Janis currently support 2 engines:

  • CWLTool
  • Cromwell

Both of these engines have their limitations, and there will instructions in this document about those limitations and how they can be installed / configured.

CWLTool

CWLTool is the reference implementation for the Common Workflow Language (CWL). It’s command line driven and can use Docker / Singularity for container driven processes. Unsurprisingly Janis transpiles your workflow to CWL to run with CWLTool.

Limitations

CWLTool only runs one tool at a time in serial. Even though there is a parallel mode, this isn’t production stable, and Janis can’t provide accurate metadata and progress tracking with this mode. CWLTool by itself also doesn’t have the ability to submit to batch systems. With some configuration, the manager of Janis (that spins up CWLTool) can be submitted to a Batch System.

Janis determines the progress of your workflow by processing the stdout and converting it into the internal Workflow metadata models.

Known issues:

Installation notes

The base CWLTool can be installed through Pip, see other installation methods here: GitHub: common-workflow-language.cwltool.

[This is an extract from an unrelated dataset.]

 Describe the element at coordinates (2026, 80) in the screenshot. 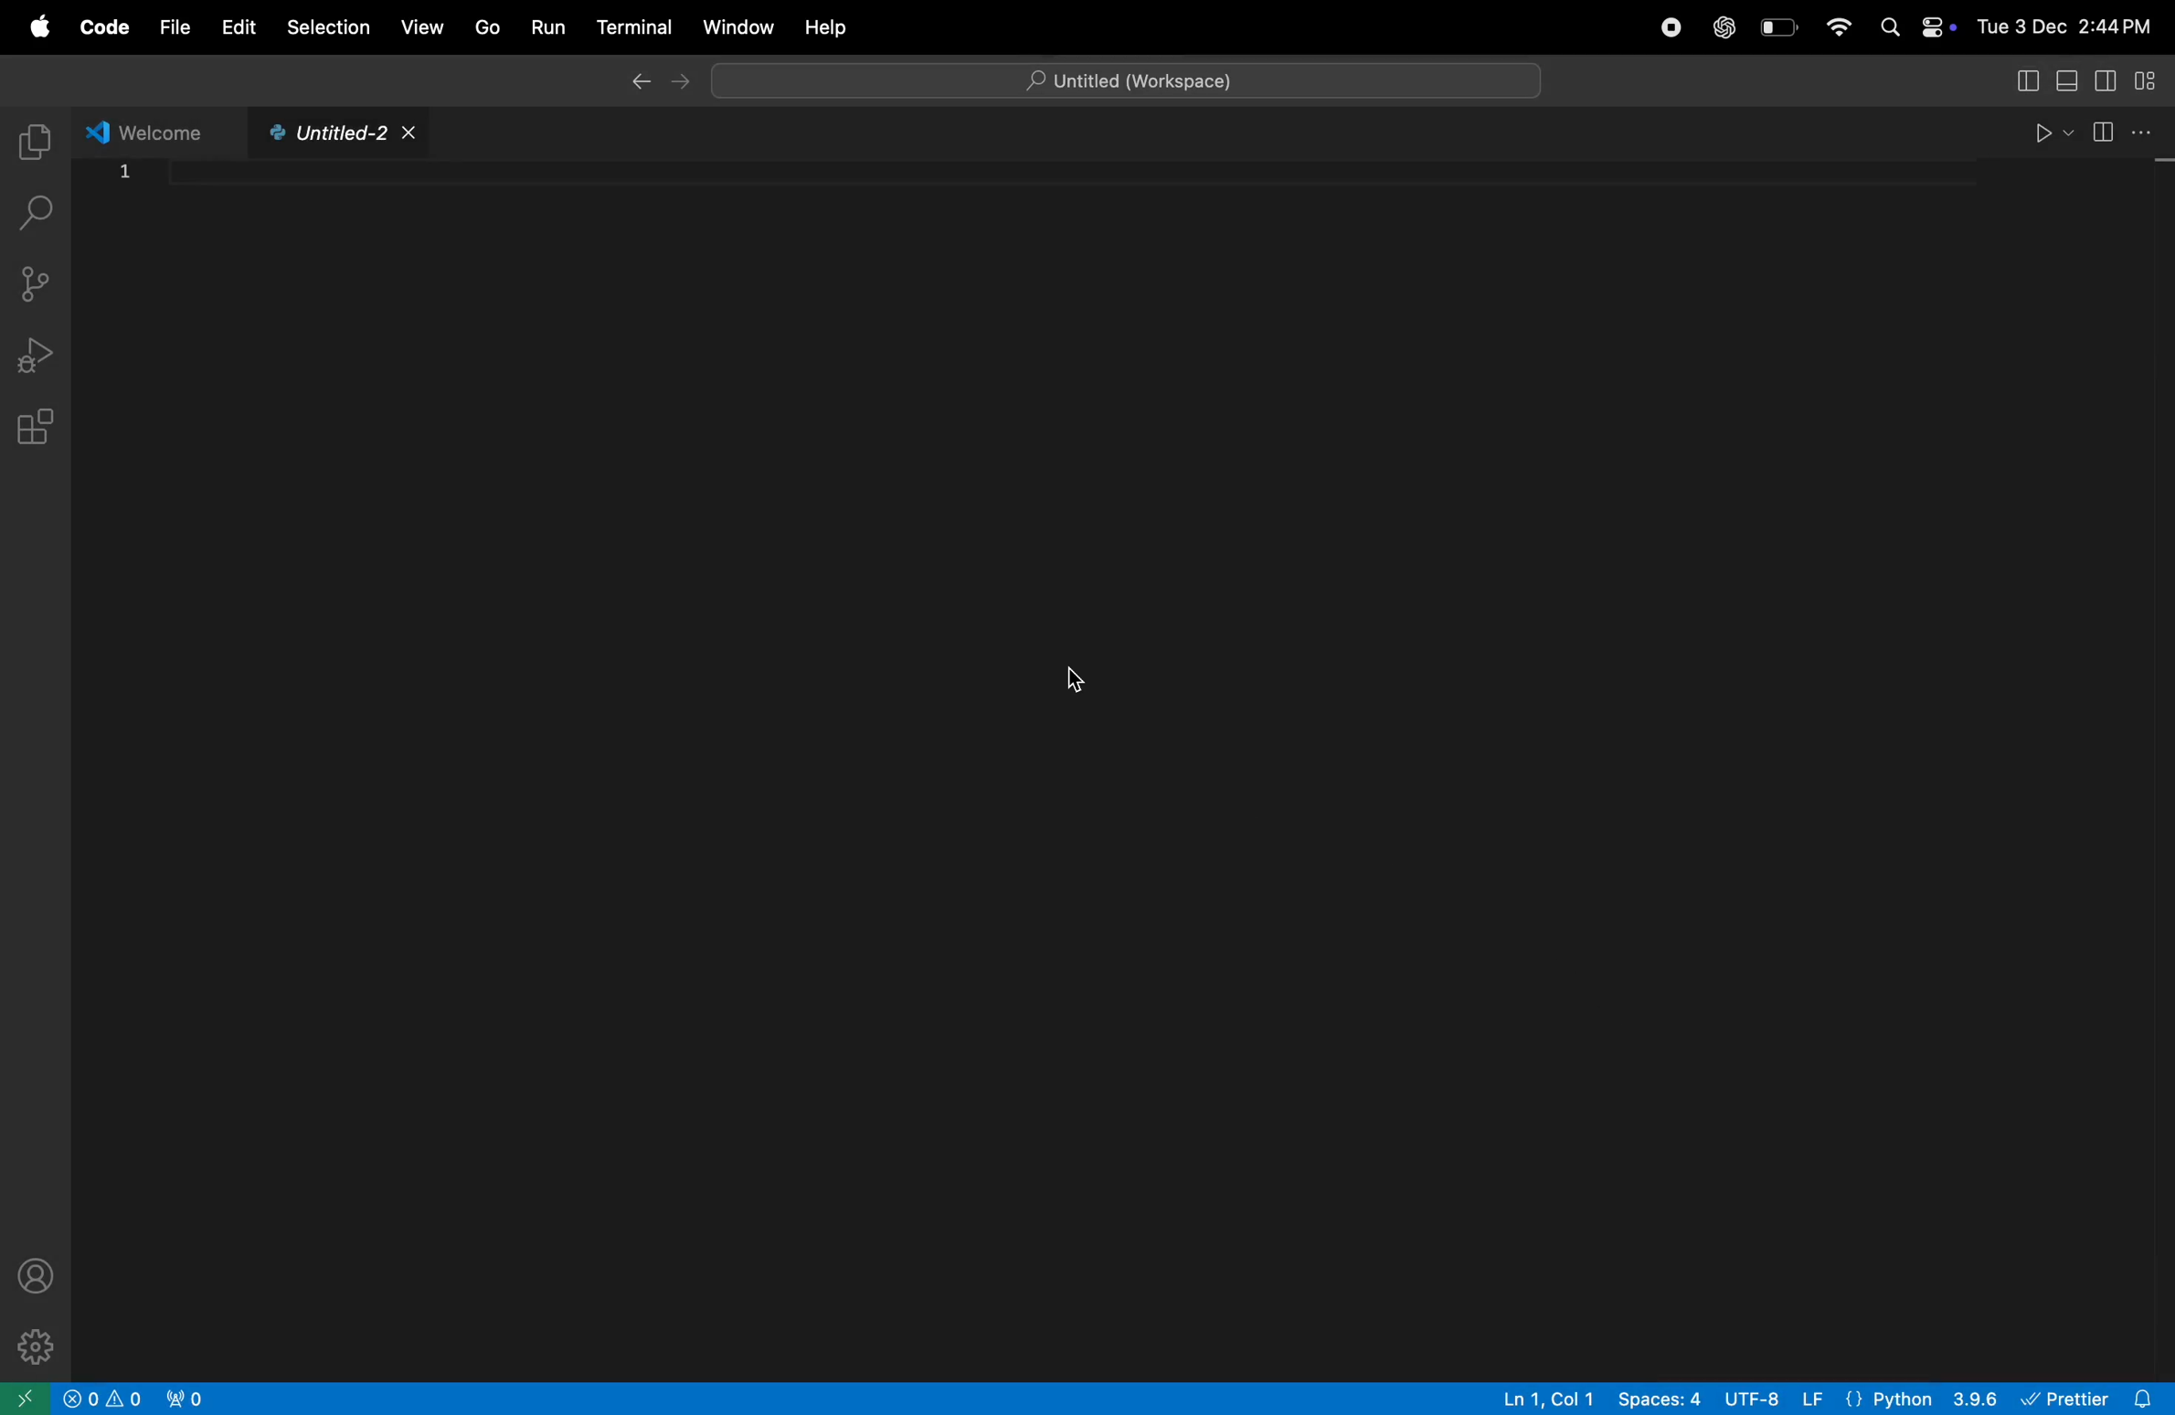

In addition Node should be installed, otherwise CWLTool is going to try and call out to Docker to run a node server. This doesn’t always work in shared environments.

Cromwell

Cromwell is a workflow engine produced by the Broad Institute. It is very customisable for shared file systems (HPCs) and supports cloud computation through GCP (and supposed AWS).

Limitations:

CWL provides no pub-sub method for workflow notifications. Progress tracking is provided through requesting the metadata from the REST endpoint, and transforming this metadata into a recognised format for Janis. This metadata becomes quite large as the workflow grows, so is polled every 5-6 seconds.

Installation notes:

Cromwell requires a Java 8 runtime environment, this must be loaded at submit for Janis to start Cromwell. Janis looks in the following places for a Cromwell jar:

  • Environment (path): JANIS_CROMWELLJAR
  • Configuration (path) : cromwell.jarpath
  • ConfigDir (globbed): Searches inside the configDir for the pattern: "cromwell-*.jar" (default ~/.janis/).

If no version of cromwell is found, then the latest version is downloaded from GitHub and placed in the config dir.

MySQL

Additionally, Janis (expected >= v0.8.0) will attempt to start a MySQL container for persistence, stability and eventually call caching of Cromwell. This is facilitated using Docker or Singularity. By default this is Docker, and can currently only be configured using an environment template.

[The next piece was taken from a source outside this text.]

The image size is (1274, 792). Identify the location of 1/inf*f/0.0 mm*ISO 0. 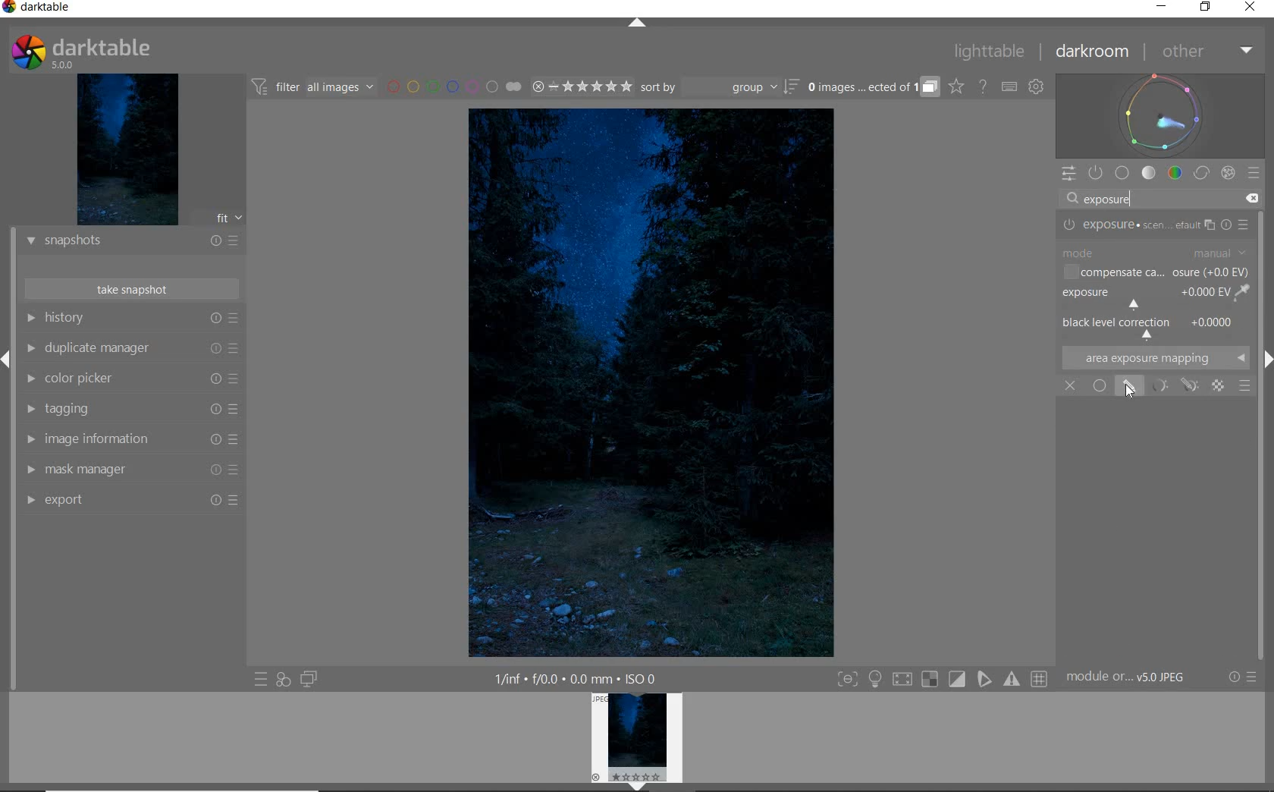
(572, 677).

The data files for MySQL are stored within your task execution directory, as a workflow gets larger these database files might grow in size. MySQL can be disabled using the --no-mysql flag on the CLI for run.

Unsupported engines

Here are a couple of other engines that we tried, but either haven’t got them working yet or they don’t quite fit our purposes.

Toil

Toil is primarily Python API driven workflow, it supports CWL through a bridge that uses CWLTool to parse and run the jobs. Although it is a good candidate for Janis, it’s difficult to determine the progress of a workflow through the internal job store. It might be possible to generate the workflow in a particular way and rewrite the CWLToil bridge and parse the –stats output, but it was infeasible for this project.

MiniWDL

MiniWDL is an alternative engine for WDL support. miniWDL runs the exemplar WGS pipelines as expected on targeted panels, but no investigation has been completed how to obtain progress information or whether it can be configured to work with batch systems, the cloud or with singularity.